Even if a vaccine is 75 percent effective, Kim said, skepticism about it may mean that as little as half of the population would take it. So it would fall far short of reaching “herd immunity” threshold, at which enough people are protected from infection to interrupt transmission.

“We’re not at herd immunity with that level, so you still need to chase down every single outbreak,” Kim said.

Kim, Fauci, and Paul Farmer, Harvard’s Kolokotrones University Professor of Global Health and Social Medicine, agreed that the basic public health measures that have been employed since the beginning of the pandemic will still be needed. In addition, Kim called for added investment in those measures, expressing astonishment that those steps were left out of stimulus packages that focused instead on mitigating economic harm.

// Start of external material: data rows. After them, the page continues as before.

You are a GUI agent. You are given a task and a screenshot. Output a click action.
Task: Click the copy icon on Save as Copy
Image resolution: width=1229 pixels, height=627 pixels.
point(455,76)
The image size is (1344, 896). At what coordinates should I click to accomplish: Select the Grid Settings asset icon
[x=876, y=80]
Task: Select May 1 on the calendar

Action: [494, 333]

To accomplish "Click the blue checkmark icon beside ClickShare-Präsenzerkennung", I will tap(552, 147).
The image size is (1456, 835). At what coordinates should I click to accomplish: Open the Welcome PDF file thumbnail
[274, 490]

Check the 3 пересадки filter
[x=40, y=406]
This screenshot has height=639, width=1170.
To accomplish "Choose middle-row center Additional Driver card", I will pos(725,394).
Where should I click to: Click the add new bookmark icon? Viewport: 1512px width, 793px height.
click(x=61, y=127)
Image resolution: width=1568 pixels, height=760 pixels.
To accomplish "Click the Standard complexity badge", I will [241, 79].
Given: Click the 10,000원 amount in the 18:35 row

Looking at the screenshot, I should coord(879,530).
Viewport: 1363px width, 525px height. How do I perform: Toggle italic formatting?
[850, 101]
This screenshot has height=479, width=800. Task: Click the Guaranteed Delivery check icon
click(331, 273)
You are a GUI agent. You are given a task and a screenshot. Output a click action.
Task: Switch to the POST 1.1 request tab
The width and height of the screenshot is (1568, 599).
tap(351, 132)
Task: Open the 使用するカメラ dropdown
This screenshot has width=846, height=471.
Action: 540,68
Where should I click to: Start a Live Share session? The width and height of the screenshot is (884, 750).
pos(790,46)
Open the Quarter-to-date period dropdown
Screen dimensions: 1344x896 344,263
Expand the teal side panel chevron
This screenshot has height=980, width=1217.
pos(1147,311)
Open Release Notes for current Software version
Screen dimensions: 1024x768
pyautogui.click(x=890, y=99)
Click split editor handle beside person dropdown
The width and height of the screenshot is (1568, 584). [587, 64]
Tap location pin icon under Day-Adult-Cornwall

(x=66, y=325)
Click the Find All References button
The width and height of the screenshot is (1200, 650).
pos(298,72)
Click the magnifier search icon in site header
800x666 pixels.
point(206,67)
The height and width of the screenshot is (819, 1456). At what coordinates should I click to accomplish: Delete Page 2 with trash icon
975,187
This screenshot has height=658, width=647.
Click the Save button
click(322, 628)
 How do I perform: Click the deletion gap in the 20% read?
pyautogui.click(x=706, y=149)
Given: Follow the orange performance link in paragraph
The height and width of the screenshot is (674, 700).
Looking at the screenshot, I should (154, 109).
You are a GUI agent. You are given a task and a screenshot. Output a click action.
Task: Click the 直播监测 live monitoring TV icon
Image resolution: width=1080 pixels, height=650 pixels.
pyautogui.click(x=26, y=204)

“We still have not emerged from the magical thinking that says, ‘Once we get a vaccine, this is over.’”
— Jim Yong Kim, World Bank president

“Why would you send $6 trillion or $5 trillion out into the world and really put in nothing for the only thing that has actually worked to stop the virus anywhere, which is the full public health response: social distancing with masks, testing, tracing, isolation and, of course, treatment of the sick?” Kim said, adding that business leaders may still not appreciate those measures’ importance. “I don’t think they understand — these business leaders — how difficult it is, even when we get a vaccine or better therapeutics, to deal with this particular virus. That’s what worries me. We still have not emerged from the magical thinking that says, ‘Once we get a vaccine, this is over.’”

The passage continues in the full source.